*Urge FG to call NBC to order over border delineation
Oscarline Onwuemenyi
02 August 2012, Sweetcrude, ABUJA – Legislators representing Cross River State in the National Assembly have raised the alarm over the possible loss of Nigeria’s internal waters to international territorial sea due to the current proposal by the National Boundary Commission.
The Revenue Mobilisation, Allocation and Fiscal Commission, RMAFC, had at a retreat in August 2008, redefined the maritime boundary between Cross River and Akwa Ibom states. The Commission also decided on the declassification of Cross River state as a littoral state and the transfer of 76 oil wells from Cross River in favour of Akwa Ibom state.
The implication of this is that Cross River is no longer an oil producing state.
According to the legislators, these far-reaching decisions were taken without the participation or any recourse whatsoever to Cross River state. They also lamented the plight of the people of Bakassi Peninsula in the hands of Camerounian gendarmes, since the peninsula was ceded to Cameroun by the International Court of Justice, ICJ.

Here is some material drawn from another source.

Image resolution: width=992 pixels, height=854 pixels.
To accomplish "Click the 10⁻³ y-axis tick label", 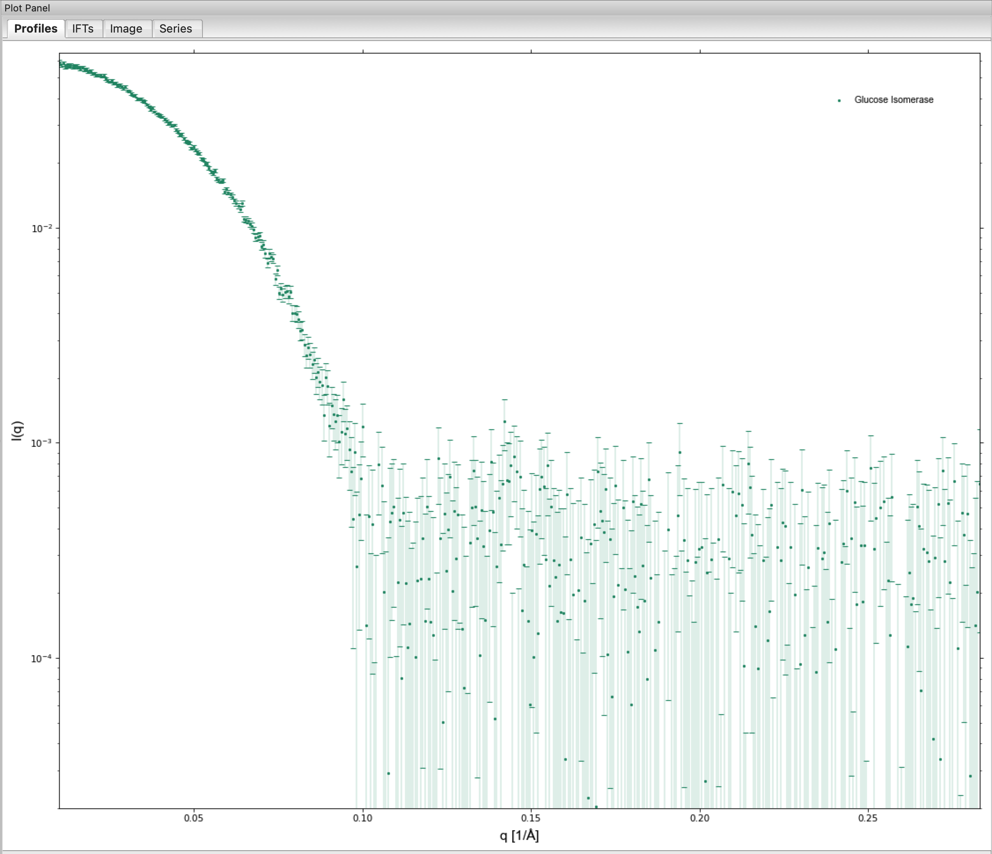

The legislators, who spoke at a Roundtable on Oil, Politics and Security organized by the Oil Justice Movement (OJM) in Abuja, regretted that the International Court of Justice’s decision to hand the peninsula to Camouroun in 2006 had opened a can of troubles for the neighbouring states of Cross River and Akwa Ibom.

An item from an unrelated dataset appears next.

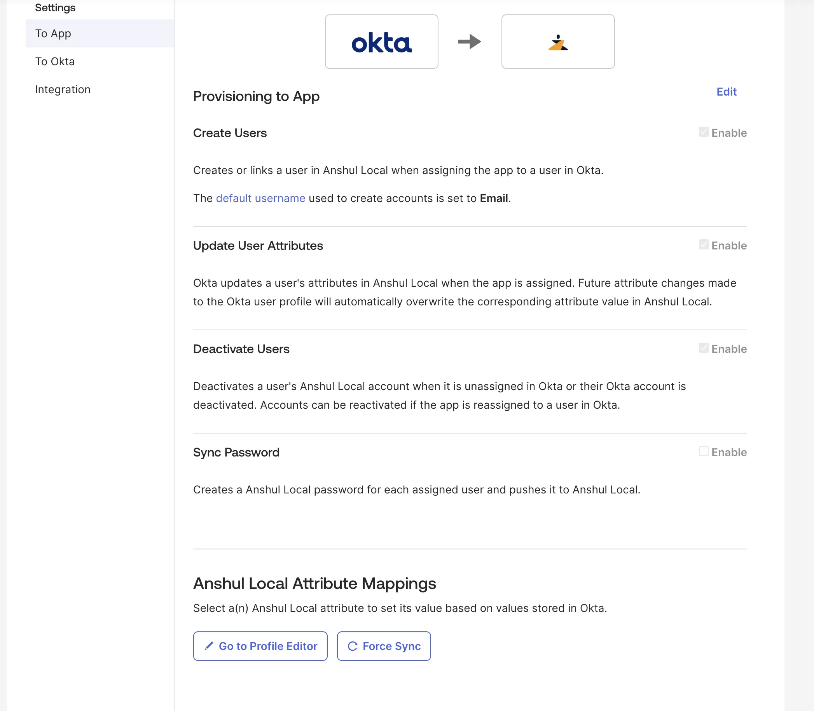Open the default username link
The image size is (814, 711).
pyautogui.click(x=260, y=198)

Speaking in a paper, Oil and Conflict in Communities and States: A Historical Perspective, Senator Bassey Ewa Henshaw, observed that much of the “maneuvering that has gone on in Bakassi can be traced to the resources in the peninsula, namely the seafood, but more especially the oil.”
He added, “The Camerounians and their masters the French, and indeed the Germans long before them, have always had their eyes on the territory and nothing was going to stop them from taking it.

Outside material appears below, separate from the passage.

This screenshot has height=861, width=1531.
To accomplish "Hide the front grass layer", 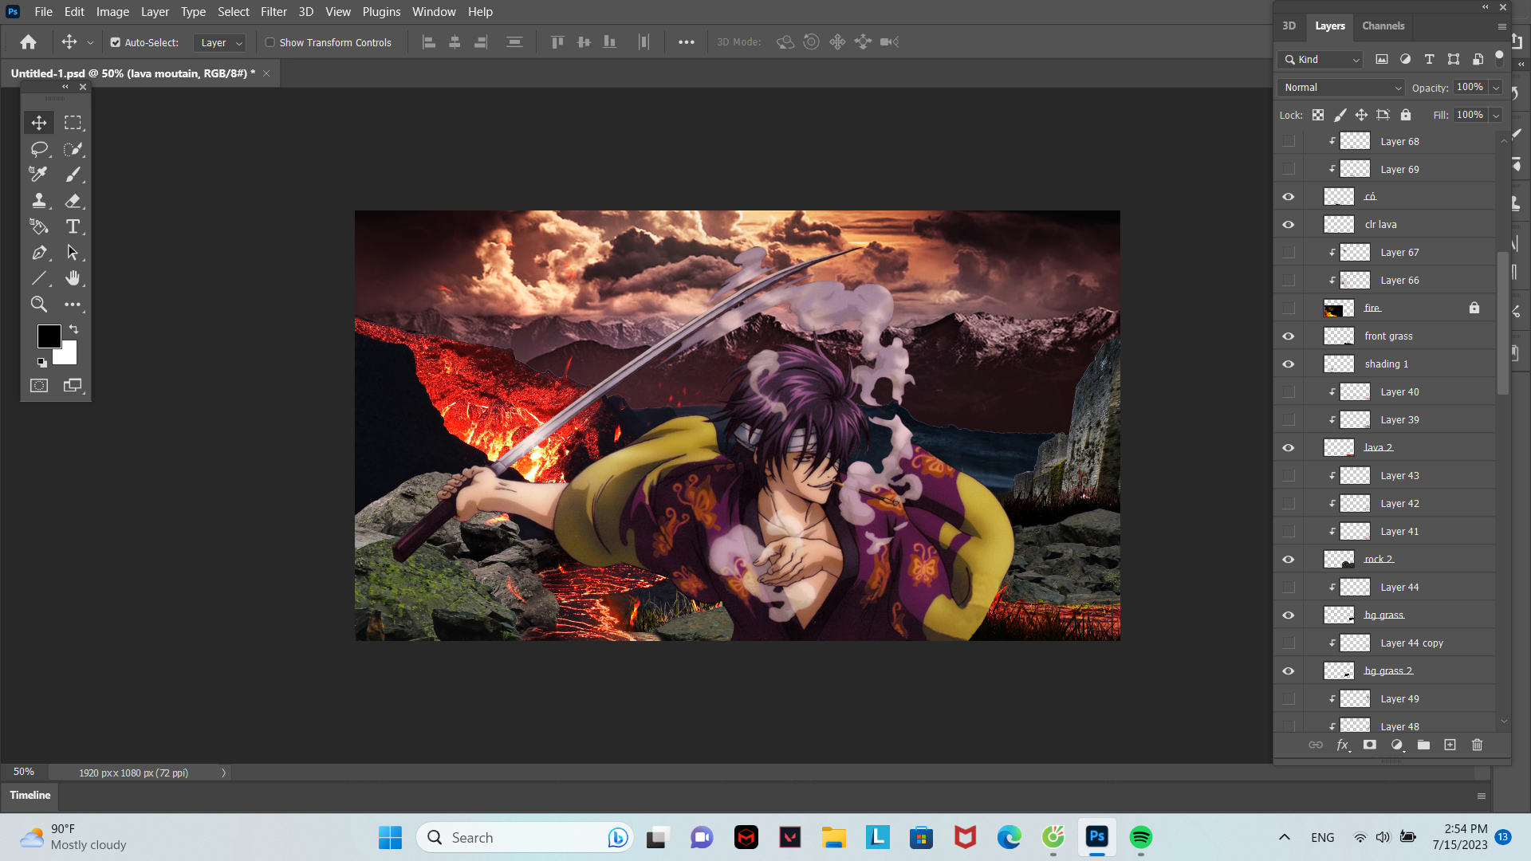I will coord(1288,336).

“Having now taken Bakassi ‘legally’ in the eyes of the world, Cameroun is determined and unrelenting in imposing their will and authority on the Efik people who live in Bakassi in complete violation of Article 3 of the Green Tree Agreement. There is constant harassment, seizure of fishing gear and catch, imposition of tax, and rape by the gendarmes.”
Noting that the Bakassi people are ready to take their fate into their own hands, Bassey said, “You know that at some point when they can’t take any more, they will be prepared to fight back.”
On her own part, the member representing Calabar/Odupkani constituency in the House of Representatives, Hon. Nkoyo Toyo pointed out that the delineation of the border between Cross River and Akwa Ibom states by the National Boundary Commission, may lead to loss of territorial sea by the country.
Toyo noted that the ICJ judgment that ceded Bakassi to Cameroun clearly established the baseline for the demarcation of internal waters from the territorial sea at the mouth of the Calabar estuary using the outermost southern tips of the land mass on both sides of the estuary as co-ordinates.
She said, however, that the National Boundaries Commission (NBC), in a bid to show that Cross River is not a littoral state, has moved the baseline inwards to the mouth of the Calabar river.
“Surprisingly, the NBC has proposed a shift of this baseline from the north of the estuary inward and behind the Moni Pulo and Addax oil installations. These areas which the Supreme Court had in the 2005 judgment held to be the internal waters of Nigeria and part of Cross River state, in the current and controversial delineation by NBC no longer internal waters of Nigeria but part of the territorial sea.
“The implication is that if this baseline is accepted, the present locations of these oil installations cease to be in internal waters of Nigeria and become part of the territorial sea.”
She added that the legal implications of this inward shift “are too grave for the economic and security interest of Nigeria. First, the control the nation has over the territorial sea is not as firm as the control over internal waters.”
According to Toyo, even more alarming is the impact of the inward shift of the baseline on the negotiations over the convergence point on the maritime boundaries of Cameroun, Equitorial Guinea and Sao Tome and Principe.
“This convergence point is currently a subject of negotiations among the four countries and the convergence point is going to be determined taking the baselines of the various countries into consideration. Nigeria’s position on this is being compromised and weakened by the inward shift of the baseline as the NBC has proposed,” she stated.
On his part, the Coordinator, Oil Justice Movement, Mr. Eddy Aghanenu has slammed Federal government’s handling of the conflict between the states, noting that the “politics of oil is leading to the redrawing of the boundaries between the communities and states.”
He added that, “Having looked at the issue critically, OJM has come to the conclusion that injustice is behind the whole conflict in the oil producing communities and states. It is clear that the processes associated with oil can promote development or underdevelopment, peace or insecurity.”